Gilson destaca a atuação do órgão, que apontou o envolvimento de 377 agentes responsáveis direta ou indiretamente pela prática de tortura e assassinatos. “Foi um trabalho histórico confirmado por documentos do Ministério da Defesa”, acrescentou. Entregue em dezembro de 2014, o relatório final da comissão estava dividido em três volumes, resultado de dois anos e sete meses de trabalho.

Instituída em maio de 2012, a comissão responsável pela apuração de violações dos direitos humanos na ditadura colheu 1.120 depoimentos, produziu 21 laudos periciais e realizou 80 audiências públicas em 15 estados. Em seu período de funcionamento, houve sete diligências em Minas Gerais, Pernambuco, Rio de Janeiro e São Paulo.

“Você acredita em Comissão da Verdade? Qual foi a composição da Comissão da Verdade? Foram sete pessoas indicadas por quem? Pela Dilma [Rousseff, ex-presidente]”, disse o Bolsonaro. “Nós queremos desvendar crimes. A questão de 64, existem documentos de matou, não matou, isso aí é balela.”

Ex-procurador-geral da República, o jurista Claudio Fonteles afirma que o presidente age de forma lamentável. “É lamentável o presidente da República recorrer a frases de efeito com o claro intuito de manipular as mentes das pessoas”, condenou. Segundo ele, Bolsonaro segue um padrão. “Sua declaração é irresponsável como todas as outras que atacam a democracia”, completou. Ele acrescenta que o grupo surgiu com o intuito de reconstruir a verdade histórica, demonstrar a violação de direitos básicos do cidadão e recuperar a memória nacional.

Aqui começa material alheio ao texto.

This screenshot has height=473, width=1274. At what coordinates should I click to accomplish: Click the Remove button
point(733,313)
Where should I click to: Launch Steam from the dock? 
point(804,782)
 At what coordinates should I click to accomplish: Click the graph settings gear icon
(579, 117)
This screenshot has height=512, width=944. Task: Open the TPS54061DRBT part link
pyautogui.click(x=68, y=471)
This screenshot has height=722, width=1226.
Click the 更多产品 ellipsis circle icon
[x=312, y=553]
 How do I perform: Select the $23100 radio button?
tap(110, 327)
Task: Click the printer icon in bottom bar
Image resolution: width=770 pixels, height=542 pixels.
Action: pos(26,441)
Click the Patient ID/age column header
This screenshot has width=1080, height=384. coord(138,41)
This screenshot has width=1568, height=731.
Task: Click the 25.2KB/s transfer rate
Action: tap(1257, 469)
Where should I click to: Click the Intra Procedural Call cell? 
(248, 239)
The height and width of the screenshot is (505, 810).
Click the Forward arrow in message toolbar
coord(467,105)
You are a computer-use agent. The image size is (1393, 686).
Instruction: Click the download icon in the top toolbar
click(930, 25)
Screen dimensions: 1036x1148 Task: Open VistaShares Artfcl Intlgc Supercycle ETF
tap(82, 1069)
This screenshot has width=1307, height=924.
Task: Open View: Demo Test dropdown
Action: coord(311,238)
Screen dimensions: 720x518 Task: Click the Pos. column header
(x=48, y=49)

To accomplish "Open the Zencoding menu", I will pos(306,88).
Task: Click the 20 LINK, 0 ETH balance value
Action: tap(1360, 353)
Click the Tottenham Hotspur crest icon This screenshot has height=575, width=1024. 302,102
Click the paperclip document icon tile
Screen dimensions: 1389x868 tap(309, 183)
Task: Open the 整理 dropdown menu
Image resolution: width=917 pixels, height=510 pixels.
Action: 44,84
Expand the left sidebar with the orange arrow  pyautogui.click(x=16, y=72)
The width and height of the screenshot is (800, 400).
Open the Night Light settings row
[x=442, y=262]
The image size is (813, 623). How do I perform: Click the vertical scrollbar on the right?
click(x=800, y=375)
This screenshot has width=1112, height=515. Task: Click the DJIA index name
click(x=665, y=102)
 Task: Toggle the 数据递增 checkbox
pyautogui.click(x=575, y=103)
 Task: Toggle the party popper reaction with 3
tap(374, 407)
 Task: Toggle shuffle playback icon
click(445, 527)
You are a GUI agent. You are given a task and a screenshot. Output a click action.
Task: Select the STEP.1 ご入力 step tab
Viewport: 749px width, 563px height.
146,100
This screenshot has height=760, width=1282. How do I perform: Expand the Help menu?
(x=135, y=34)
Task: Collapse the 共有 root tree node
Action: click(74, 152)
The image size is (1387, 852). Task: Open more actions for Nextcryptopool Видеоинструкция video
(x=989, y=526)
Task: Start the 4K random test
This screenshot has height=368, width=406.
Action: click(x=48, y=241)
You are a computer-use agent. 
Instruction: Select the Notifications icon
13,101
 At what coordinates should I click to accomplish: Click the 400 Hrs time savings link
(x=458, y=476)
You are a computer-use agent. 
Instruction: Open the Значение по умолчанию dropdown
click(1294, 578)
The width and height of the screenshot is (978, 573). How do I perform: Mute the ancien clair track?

Último coordenador da Comissão da Verdade, o jurista Pedro Dallari definiu o caso como “um papel melancólico”. Ele lamenta o ataque de Bolsonaro atacou ao presidente da Ordem dos Advogados do Brasil (OAB), Felipe Santa Cruz. Nesta semana, Bolsonaro disse que militantes da Ação Popular (AP), e não militares, mataram Fernando Santa Cruz, pai de Felipe. No entanto, registro secreto da Aeronáutica de 1978 aponta que o pai do advogado foi morto 'pelo Estado brasileiro'.

"O papel do presidente Bolsonaro neste episódio é melancólico", disse Dallari. "O relatório da Comissão Nacional da Verdade mostrou, através inclusive do uso de dois documentos oficiais do governo brasileiro, um da Aeronáutica e outro da Marinha, que Fernando Santa Cruz foi preso e quando estava sob custódia das Forças Armadas desapareceu", disse.

Em nota, a Procuradoria Federal dos Direitos do Cidadão (PFDC), órgão vinculado ao Ministério Público Federal (MPF), afirmou que Bolsonaro tem o dever de revelar eventuais informações sobre crimes ocorridos na ditadura militar, em especial sobre o caso de Fernando Santa Cruz.

Resultados de dois anos de trabalho

"Acho que a comissão da verdade poderia ter ido além, mas as condições políticas não permitiram. Os ânimos estavam acirrados. Não conseguiu muita informação e documento. Fez o que podia devido às circunstancias", avaliou Dipp. Veja alguns resultados:

Agentes responsáveis pela repressão: 377;

Mortos e desaparecidos na ditadura: 434;

Sindicatos sob intervenção: 536;

Militares que a ditadura perseguiu: 6.591.

Forças Armadas reconhecem mortes

Em setembro de 2014, as Forças Armadas reconheceram pela primeira vez a ocorrência de desaparecimentos e mortes durante a ditadura militar. O documento afirma que o ordenamento jurídico reconheceu a responsabilidade do Estado “pela morte e desaparecimento de pessoas durante o regime militar, bem como pelos atos de exceção praticados no período”.

Rejeitados pedidos de reconhecimento de anistiados

O desprezo às violações tem reflexo na Secretaria da Mulher, da Família e dos Direitos Humanos. Entre março e julho, a ministra Damares Alves negou 1.381 pedidos de reconhecimento de anistiados políticos. No total, o ministério concedeu 26 pedidos, todos por decisão da Justiça.